Hoy la pirotecnia sigue siendo bella, como las serpientes venenosas son bellas. Pero se ha quitado la máscara de fiesta para exponer un rostro nada agradable: contaminación acústica, visual, química… Una actividad de riesgo para quienes la practican, para la fauna, para las mascotas, para algunos enfermos crónicos. Y en el fondo de este escenario catastrófico, el protagonista, el fuego.

Sé que por pensar así habrá quien me incluya en la “generación de cristal”. No es necesario. Cada generación se rompe en su momento, así sea de acero. Y hay tradiciones que deben romperse porque ya no nos pertenecen. Ya no tienen sentido, si es que alguna vez lo tuvieron. Esta fiesta tóxica de fuego y estallidos no causa alegría, la condiciona.

Celebro que en el área metropolitana de Monterrey se haya prohibido la venta de pirotecnia, cada vez más vistosa y peligrosa, por cierto. No me ilusiono. No faltará, como ya ha sucedido, algún lugar dentro o fuera del estado en donde se pueda comprar con toda libertad. El verdadero problema no es dónde la vendan sino dónde la usan.

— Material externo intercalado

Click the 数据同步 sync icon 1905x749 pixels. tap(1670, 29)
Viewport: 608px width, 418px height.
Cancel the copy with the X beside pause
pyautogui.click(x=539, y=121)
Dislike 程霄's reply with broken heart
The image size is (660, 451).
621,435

Mucho me temo que en estas fiestas de Navidad y fin de año no nos faltarán los exabruptos, una buena dosis de contaminación extra, uno que otro incendio, y algunos, tal vez muchos, perros aterrorizados y extraviados.

Antes me preguntaba por qué estas épocas decembrinas suelen ser también tan depresivas. Hay una alegría bastante triste en el ambiente. Tal vez sea que reproducimos fórmulas para expresar nuestra alegría, y cuando tronamos el último cohete, quedamos con la duda de si eso era alegría o desesperación… Yo ya no tengo ninguna duda.